The 3500 watt unit boiled a saucepan of water in under 3 minutes. I don't even think my gas stove would have done that. This 1800 watt unit took 8 minutes to do the same thing. I am pleased as punch with that performance; my old White Westinghouse radiant electric unit took 3 HOURS to boil water for spaghetti. Now I don't have to wait for the kitchen to be done (years away, that finale) to make my first lobster - before my daughter graduates from high school. Yippee!

These units are so badly marketed I can't believe it. They are amazing in their energy efficiency (all those prototype houses of the future use induction technology). They heat up in a flash. What you can't do: roast Red Peppers (my favorite Corn Chowder recipe calls for Red Pepper Puree).

Downside: These do not come cheap in the U.S. Go figure. I'm told they are common in Europe; here, no one knows what you're talking about. The used Cooktek I bought (above) for $300 from the very sympathetic and rushed ex-Caterer retails for around $1500 new. Viking sells one for about $500. My cheaper one I purchased on Amazon.com and it WAS 1800 watts. I am going to buy another one -- one for each floor.
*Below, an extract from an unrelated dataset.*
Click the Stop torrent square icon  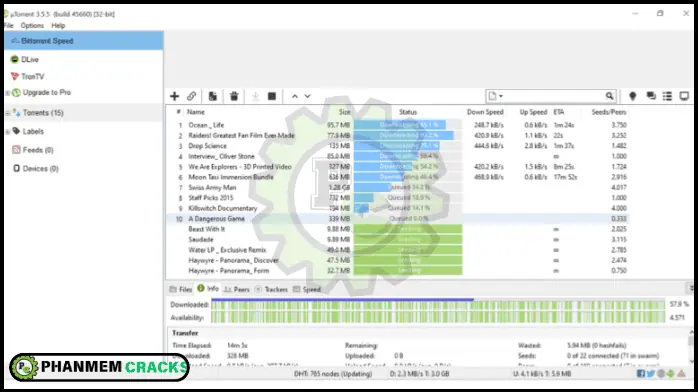272,96
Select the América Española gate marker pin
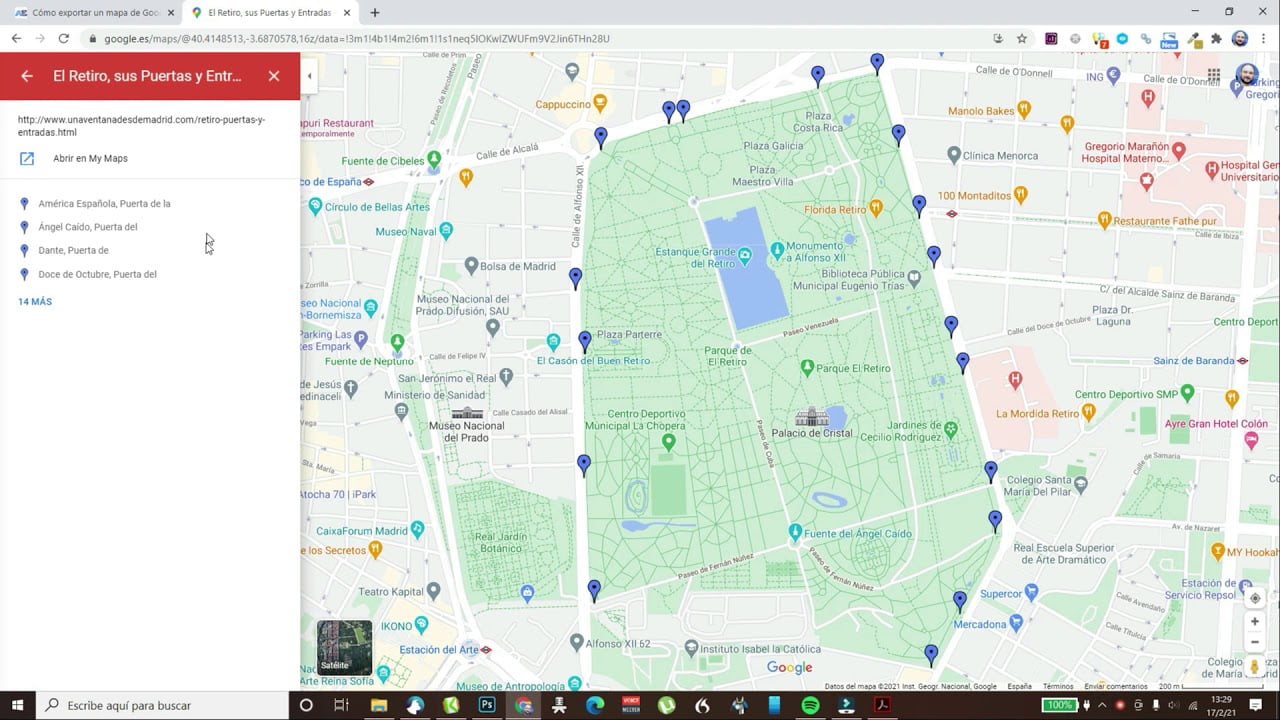 [23, 203]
Bottom line: You'll be very happy with a high watt induction unit. If you can "install" a 3500 watt unit, get that one; if 1800 watts is your max, don't buy a 1200 watt unit (these are a lot cheaper than their wattier counterparts, but the counterparts don't heat water so well). Because they are so misunderstood, used models of portable inductions are put up for sale all the time; last winter, Sears had their only model on sale (too big for my kitchen). If however you have money to burn, the fact one of these costs more than my last car won't faze you a bit.
post #5 of 59
I've used induction cookers at other people's houses and if you like to cook don;t get one. They are not flexible. You have to use a specific kind of pot, you can;t toss the pot as you cook, you have to be too careful.
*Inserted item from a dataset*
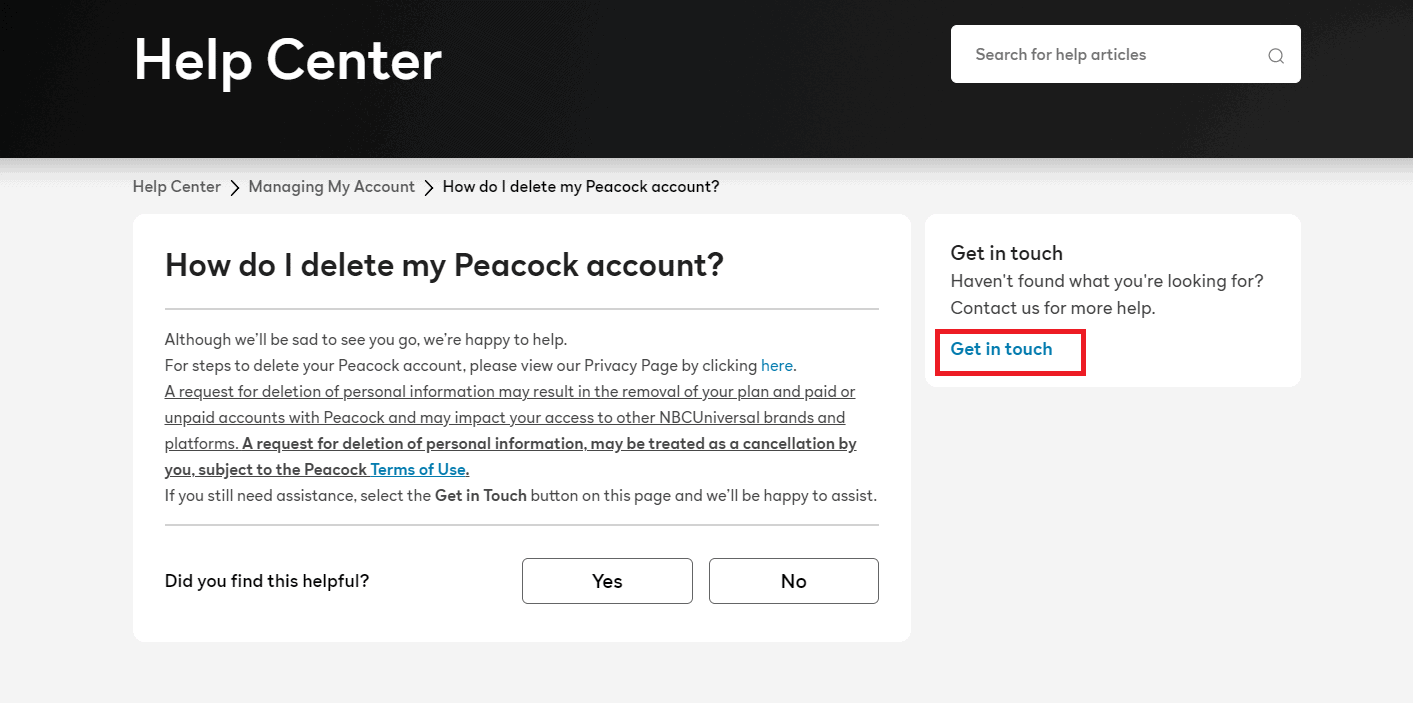Click the 'How do I delete my Peacock account?' heading
Viewport: 1413px width, 703px height.
coord(444,265)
So it boils water quickly, a good gas fire, when the person installing it knows how to set the fire to its best efficiency, (and if you get a stove where there are, say, 5 burners and one has a double ring) you can boil water quickly enough.
Don't get it if you like to cook.
There are so many inventions and gadgets out there designed by people who really don;t use them. My brother has a huge kitchen, about four times as big as mine or more, with all the highest technology items in it. But he and his wife don;t cook. Sure, the induction stove looks pretty, in a high tech sort of way (not my taste but i can see the appeal) and his island is so big you could do the prep for a whole army there (but it takes ten minutes to get to the other side). All designed by an architect (who, himself doesn't cook either).
The only thing they use is the microwave.
So, if you're a person who likes to cook don;t get an induction stove. get gas.
"Siduri said, 'Gilgamesh, where are you roaming? You will never find the eternal life that you seek...Savour your food, make each of your days a delight, ... let music and dancing fill your house, love the child who holds you by the hand and give your wife pleasure in your embrace.'"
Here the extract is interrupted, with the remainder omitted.